> What the exercise asks
Make an exact copy of every entry.

Items listed in a dataset
--
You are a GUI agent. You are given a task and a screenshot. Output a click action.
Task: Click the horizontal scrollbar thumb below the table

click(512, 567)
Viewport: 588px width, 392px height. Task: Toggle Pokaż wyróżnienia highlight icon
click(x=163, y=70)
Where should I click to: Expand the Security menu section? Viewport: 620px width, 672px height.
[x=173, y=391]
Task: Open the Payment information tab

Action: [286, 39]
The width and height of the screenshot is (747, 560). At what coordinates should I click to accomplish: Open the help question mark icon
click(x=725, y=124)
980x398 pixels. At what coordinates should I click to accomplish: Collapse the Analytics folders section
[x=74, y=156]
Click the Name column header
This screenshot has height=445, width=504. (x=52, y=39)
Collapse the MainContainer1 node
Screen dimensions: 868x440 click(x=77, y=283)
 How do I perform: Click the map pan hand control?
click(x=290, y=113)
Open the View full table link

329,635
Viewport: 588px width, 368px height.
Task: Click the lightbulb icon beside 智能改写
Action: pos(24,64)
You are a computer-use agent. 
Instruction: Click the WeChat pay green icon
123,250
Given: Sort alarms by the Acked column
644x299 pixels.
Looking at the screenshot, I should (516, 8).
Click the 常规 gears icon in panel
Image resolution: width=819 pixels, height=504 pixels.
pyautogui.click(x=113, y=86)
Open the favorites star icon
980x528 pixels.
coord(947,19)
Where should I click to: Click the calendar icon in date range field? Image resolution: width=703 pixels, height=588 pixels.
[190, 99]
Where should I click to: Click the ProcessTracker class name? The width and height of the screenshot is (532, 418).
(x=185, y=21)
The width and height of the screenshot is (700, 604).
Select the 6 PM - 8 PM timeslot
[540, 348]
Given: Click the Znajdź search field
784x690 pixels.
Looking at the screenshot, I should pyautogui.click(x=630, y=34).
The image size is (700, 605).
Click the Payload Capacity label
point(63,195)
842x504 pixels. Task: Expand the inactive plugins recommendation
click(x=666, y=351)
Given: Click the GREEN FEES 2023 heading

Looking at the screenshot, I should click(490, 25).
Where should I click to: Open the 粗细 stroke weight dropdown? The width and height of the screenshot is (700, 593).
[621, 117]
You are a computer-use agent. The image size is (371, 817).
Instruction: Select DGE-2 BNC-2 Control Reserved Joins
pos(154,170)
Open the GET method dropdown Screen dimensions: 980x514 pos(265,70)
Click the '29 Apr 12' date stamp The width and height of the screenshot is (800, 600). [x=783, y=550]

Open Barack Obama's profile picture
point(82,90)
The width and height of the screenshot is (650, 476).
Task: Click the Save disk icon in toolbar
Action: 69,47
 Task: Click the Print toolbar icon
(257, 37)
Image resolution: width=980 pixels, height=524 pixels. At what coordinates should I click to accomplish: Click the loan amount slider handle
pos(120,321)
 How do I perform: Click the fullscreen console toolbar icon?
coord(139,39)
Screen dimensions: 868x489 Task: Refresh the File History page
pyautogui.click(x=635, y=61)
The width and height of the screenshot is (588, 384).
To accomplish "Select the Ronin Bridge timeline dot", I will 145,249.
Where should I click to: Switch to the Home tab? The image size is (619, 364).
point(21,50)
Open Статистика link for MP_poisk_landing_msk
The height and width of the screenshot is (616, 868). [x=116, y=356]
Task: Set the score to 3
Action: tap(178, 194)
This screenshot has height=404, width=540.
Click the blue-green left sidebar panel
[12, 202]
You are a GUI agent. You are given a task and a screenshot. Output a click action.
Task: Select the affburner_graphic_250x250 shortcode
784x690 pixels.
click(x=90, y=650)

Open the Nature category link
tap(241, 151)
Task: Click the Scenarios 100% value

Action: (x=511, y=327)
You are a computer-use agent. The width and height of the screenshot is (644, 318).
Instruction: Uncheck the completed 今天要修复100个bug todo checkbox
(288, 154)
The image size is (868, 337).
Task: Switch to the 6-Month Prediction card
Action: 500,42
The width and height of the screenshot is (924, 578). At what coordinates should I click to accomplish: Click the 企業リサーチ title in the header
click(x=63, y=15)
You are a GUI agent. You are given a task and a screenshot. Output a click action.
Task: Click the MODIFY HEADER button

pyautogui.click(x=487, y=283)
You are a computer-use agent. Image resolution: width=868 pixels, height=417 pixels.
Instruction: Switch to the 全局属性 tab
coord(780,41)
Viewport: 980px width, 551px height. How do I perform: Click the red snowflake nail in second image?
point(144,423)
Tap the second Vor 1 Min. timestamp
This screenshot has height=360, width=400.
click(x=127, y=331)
--
> Exercise response
You are a GUI agent. You are given a task and a screenshot. Output a click action.
Task: Click the horizontal scrollbar thumb below the table

click(512, 567)
Viewport: 588px width, 392px height. Task: Toggle Pokaż wyróżnienia highlight icon
click(x=163, y=70)
Where should I click to: Expand the Security menu section? Viewport: 620px width, 672px height.
[x=173, y=391]
Task: Open the Payment information tab

Action: [286, 39]
The width and height of the screenshot is (747, 560). At what coordinates should I click to accomplish: Open the help question mark icon
click(x=725, y=124)
980x398 pixels. At what coordinates should I click to accomplish: Collapse the Analytics folders section
[x=74, y=156]
Click the Name column header
This screenshot has height=445, width=504. (x=52, y=39)
Collapse the MainContainer1 node
Screen dimensions: 868x440 click(x=77, y=283)
 How do I perform: Click the map pan hand control?
click(x=290, y=113)
Open the View full table link

329,635
Viewport: 588px width, 368px height.
Task: Click the lightbulb icon beside 智能改写
Action: pos(24,64)
You are a computer-use agent. 
Instruction: Click the WeChat pay green icon
123,250
Given: Sort alarms by the Acked column
644x299 pixels.
Looking at the screenshot, I should (516, 8).
Click the 常规 gears icon in panel
Image resolution: width=819 pixels, height=504 pixels.
pyautogui.click(x=113, y=86)
Open the favorites star icon
980x528 pixels.
coord(947,19)
Where should I click to: Click the calendar icon in date range field? Image resolution: width=703 pixels, height=588 pixels.
[190, 99]
Where should I click to: Click the ProcessTracker class name? The width and height of the screenshot is (532, 418).
(x=185, y=21)
The width and height of the screenshot is (700, 604).
Select the 6 PM - 8 PM timeslot
[540, 348]
Given: Click the Znajdź search field
784x690 pixels.
Looking at the screenshot, I should pyautogui.click(x=630, y=34).
The image size is (700, 605).
Click the Payload Capacity label
point(63,195)
842x504 pixels. Task: Expand the inactive plugins recommendation
click(x=666, y=351)
Given: Click the GREEN FEES 2023 heading

Looking at the screenshot, I should click(490, 25).
Where should I click to: Open the 粗细 stroke weight dropdown? The width and height of the screenshot is (700, 593).
[621, 117]
You are a computer-use agent. The image size is (371, 817).
Instruction: Select DGE-2 BNC-2 Control Reserved Joins
pos(154,170)
Open the GET method dropdown Screen dimensions: 980x514 pos(265,70)
Click the '29 Apr 12' date stamp The width and height of the screenshot is (800, 600). [x=783, y=550]

Open Barack Obama's profile picture
point(82,90)
The width and height of the screenshot is (650, 476).
Task: Click the Save disk icon in toolbar
Action: 69,47
 Task: Click the Print toolbar icon
(257, 37)
Image resolution: width=980 pixels, height=524 pixels. At what coordinates should I click to accomplish: Click the loan amount slider handle
pos(120,321)
 How do I perform: Click the fullscreen console toolbar icon?
coord(139,39)
Screen dimensions: 868x489 Task: Refresh the File History page
pyautogui.click(x=635, y=61)
The width and height of the screenshot is (588, 384).
To accomplish "Select the Ronin Bridge timeline dot", I will 145,249.
Where should I click to: Switch to the Home tab? The image size is (619, 364).
point(21,50)
Open Статистика link for MP_poisk_landing_msk
The height and width of the screenshot is (616, 868). [x=116, y=356]
Task: Set the score to 3
Action: tap(178, 194)
This screenshot has height=404, width=540.
Click the blue-green left sidebar panel
[12, 202]
You are a GUI agent. You are given a task and a screenshot. Output a click action.
Task: Select the affburner_graphic_250x250 shortcode
784x690 pixels.
click(x=90, y=650)

Open the Nature category link
tap(241, 151)
Task: Click the Scenarios 100% value

Action: (x=511, y=327)
You are a computer-use agent. The width and height of the screenshot is (644, 318).
Instruction: Uncheck the completed 今天要修复100个bug todo checkbox
(288, 154)
The image size is (868, 337).
Task: Switch to the 6-Month Prediction card
Action: 500,42
The width and height of the screenshot is (924, 578). At what coordinates should I click to accomplish: Click the 企業リサーチ title in the header
click(x=63, y=15)
You are a GUI agent. You are given a task and a screenshot. Output a click action.
Task: Click the MODIFY HEADER button

pyautogui.click(x=487, y=283)
You are a computer-use agent. Image resolution: width=868 pixels, height=417 pixels.
Instruction: Switch to the 全局属性 tab
coord(780,41)
Viewport: 980px width, 551px height. How do I perform: Click the red snowflake nail in second image?
point(144,423)
Tap the second Vor 1 Min. timestamp
This screenshot has height=360, width=400.
click(x=127, y=331)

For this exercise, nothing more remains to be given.